Functional analysis of Pumilio proteins in vitro and in vivo

In neurons, a subset of mRNAs localizes as large ribonucleoprotein particles (RNPs) to the dendritic compartment. The subsequent activation of translation upon specific inputs, such as synaptic activity or neurotrophins, allows for the modulation of the strength of existing synapses via changes in their electrical properties and morphological rearrangement of dendritic spines. These processes are thought to form the basis of such fundamental activities as learning and memory. One key feature of mRNA localization is that localization precedes translation. As a consequence, RNA has to be kept translationally silent during its transport towards the proper target compartment. Whether this two-step process, RNA transport and translational regulation, shares common protein components is currently unclear. Potential candidates for such a dual role are the Pumilio (Pum) proteins. In the Drosophila oocyte, the Pum gene encodes for a protein that is known to act as an inhibitor of translation. In mammals, two Pum genes, Pum1 and Pum2, exist. However, the role of these proteins in mammals and particularly in neurons has not been unravelled. We could recently show that Pum2 is present in RNPs in the cell body and in dendrites of hippocampal neurons, suggesting that mammalian Pum proteins might be part of the dendritic RNA transport machinery in neurons. Both protein and RNA components of neuronal Pum-containing RNPs have not been characterized yet. The ultimate goal of this proposal is to investigate whether Pum proteins exert a dual role in RNA transport and/or tranlsational control in neurons. Using a biochemical approach, we will characterize both the protein and mRNA components of Pum-containing RNPs in rat brain. We will then determine whether Pum downregulation affects dendritic RNA transport. Since Pum is involved in translational repression of several mRNAs in different organisms, we will investigate whether Pum may act on dendritically localized mRNAs using in vitro and in vivo reporter assays. Finally, to investigate the role of Pum proteins in the brain, we will create tissue-specific knockdowns in rats for Pum1+2 proteins. Conditional RNAi will allow inducible and cell type-specific gene silencing in rats to dissect the gene function in vivo. The results of these studies will contribute to the understanding and highlight common molecular interactions between the dendritic RNA transport and translational control machineries in neurons.

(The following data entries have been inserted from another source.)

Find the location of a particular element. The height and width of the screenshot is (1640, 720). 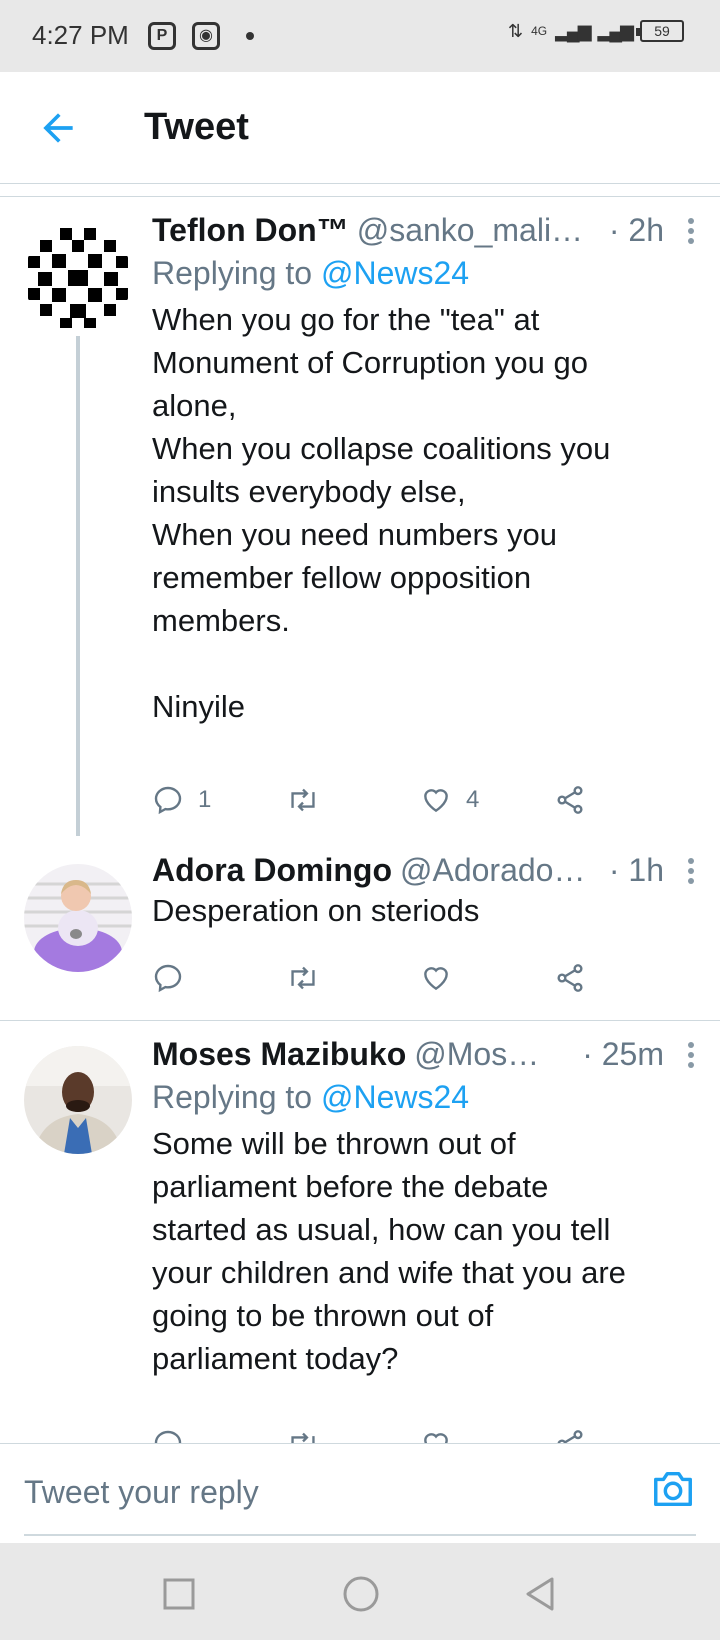

signal-icon-2: ▂▄▆ is located at coordinates (616, 30).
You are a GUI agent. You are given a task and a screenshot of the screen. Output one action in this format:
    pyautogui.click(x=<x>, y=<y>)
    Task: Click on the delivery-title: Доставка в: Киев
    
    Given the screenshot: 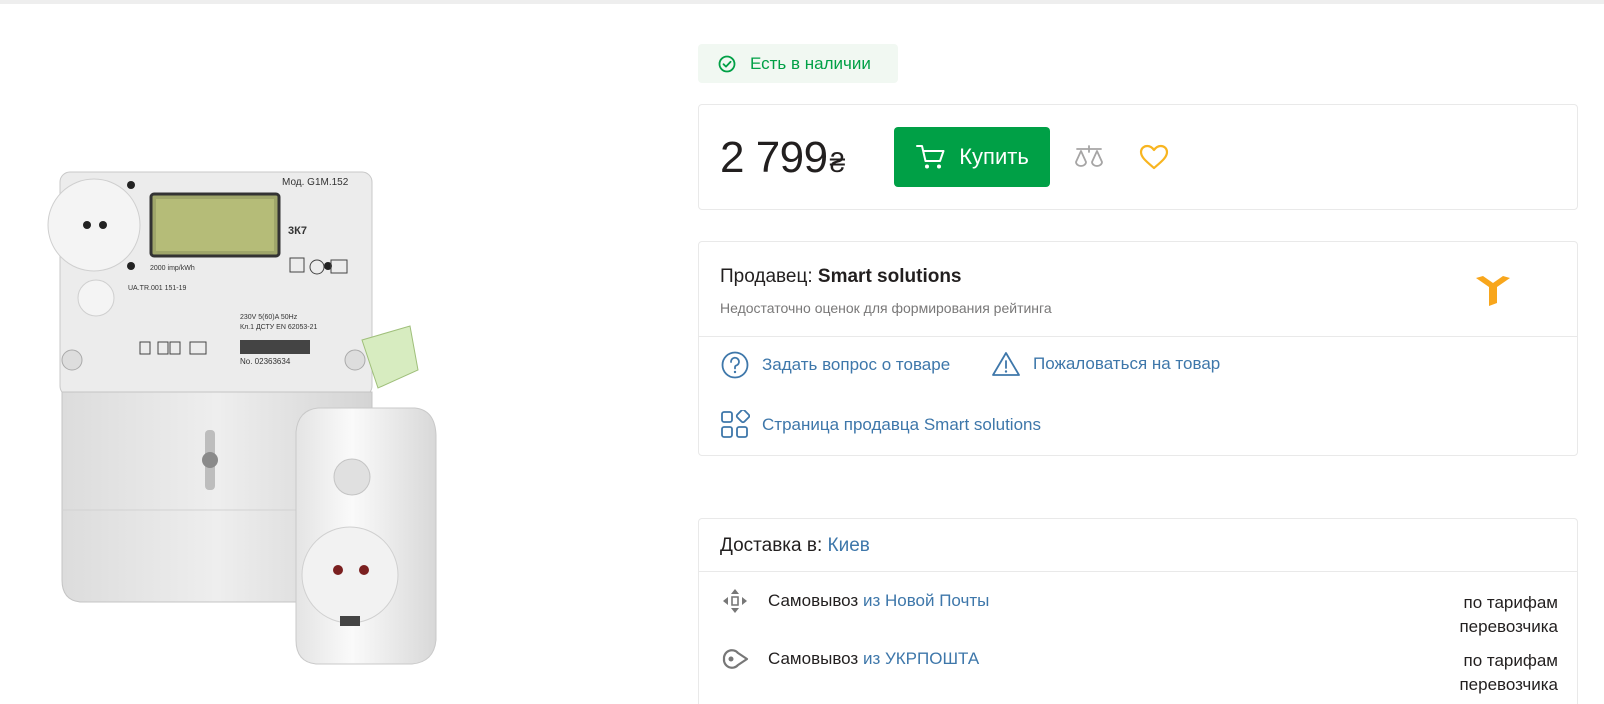 What is the action you would take?
    pyautogui.click(x=795, y=546)
    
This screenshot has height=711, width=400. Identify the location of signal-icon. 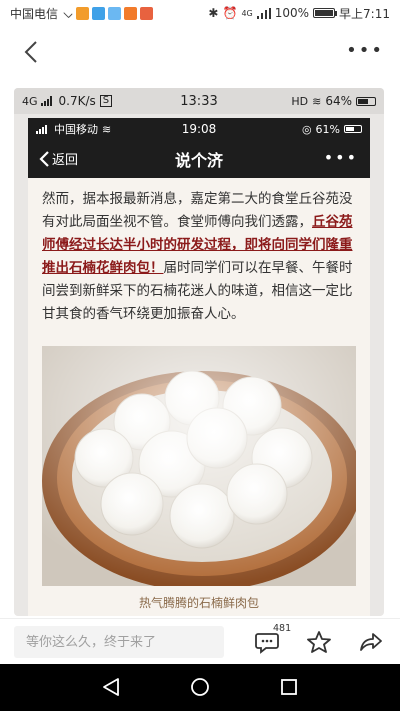
(264, 13).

Learning and the subsequent storage of memories is thought to occur at the contact sites - the synapses - between nerve cells. However, the molecular mechanisms how this takes place, are largely unknown. One attractive and largely accepted hypothesis is the localization of a subset of messenger RNAs to synapses. Once a particular synapse has been activated repetitively - a requisite for associative memory - then the localized transcripts become translated locally into proteins which in turn leads to a modulation of the strength of existing synapses via changes in their electrical properties and their morphological rearrangement. Potential candidates for such a dual role in both mRNA localization as well as translational control are the Pumilio (Pum) proteins. In the Drosophila oocyte, the Pum gene encodes for a protein that is known to act as an inhibitor of translation and that is crucial for odor avoidance, an established form of memory in the fly. In mammals, two Pum genes, Pum1 and Pum2, exist. During this project, Paolo Macchi and his team could show that Pum2 protein is present in neuronal RNA granules in the cell body and in dendrites of hippocampal neurons, suggesting that mammalian Pum proteins might be part of the dendritic RNA transport machinery in neurons. Subsequently, we established Pum2 as translational repressor at the synapse demonstrating that Pum2 is not only important for translational control of transcripts, e.g. eIF4E and others, but also for synapse morphogenesis and function in mature neurons.